Decreasing the need for conservatism

For radionuclides at trace concentrations, there can be a very gradual and slow transition from reversible surface sorption to irreversible incorporation into solids. A new EU-funded study has shed important light on such mechanisms.

Solid/liquid equilibrium concepts (for example, the same amount of a substance dissolving as becoming incorporated into the solid phase) are key to assessment of nuclear safety. Standard concepts do not account for slow equilibrium processes and this can lead to overly conservative or, in some cases, overly optimistic evaluations of risk.

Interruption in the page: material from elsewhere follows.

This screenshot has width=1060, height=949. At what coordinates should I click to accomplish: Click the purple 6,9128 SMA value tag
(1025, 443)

The EU-funded project SKIN set out to clarify the issue for more effective use of solubility data in the context of nuclear waste management. The focus was on the tetravalent actinides (An(IV)) often considered environmentally immobile due to their low solubilities. Detailed data describing the slow thermodynamic processes close to equilibrium are lacking.

SKIN carried out a large number of experiments on these systems. Results are directly relevant to characterising solubility controls that influence maximum groundwater concentration and associated calculated doses. Investigations included the study of dynamic isotope exchanges and spectroscopic studies on radionuclide incorporation. The latter evaluated aspects of reversibility or irreversibility that relate to the amounts of free radioisotopes able to diffuse into groundwater or soil.

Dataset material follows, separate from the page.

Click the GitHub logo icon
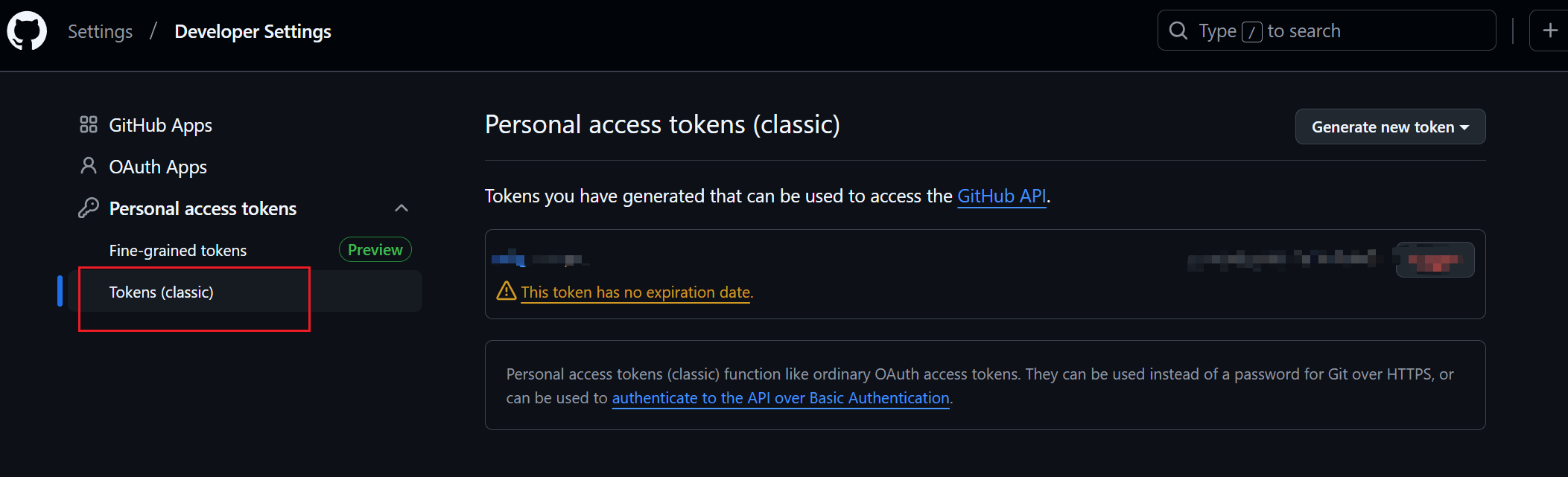The image size is (1568, 477). click(27, 31)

Sorption/desorption to and from the surface of materials is typically reversible, whereas incorporation into the solid phase is considered irreversible. There are some exceptions and one important one has been the irreversibility of sorption/desorption of caesium into pure illite. In contrast, SKIN showed that, in the case of interstratified illite, the process is reversible.

This could be because the interstratification blocks diffusion into the bulk or that the experimental conditions do not approximate the very slow, long-term diffusion processes. Current geochemical sorption/desorption models are not yet able to describe such long-term evolutions.

A very important contribution of the project is thus the comparison of three existing models and the development of a new model of irreversible trace mineral uptake. Understanding the temporal evolution of solubility and sorption is critical to safety assessments.

SKIN has developed a scientific methodology to quantify the degree of irreversible incorporation of radionuclides in mineral phases following initial surface adsorption. This will help qualify the degree of conservatism in safety assessments, and support the safe and widespread uptake of clean and cost-effective nuclear power.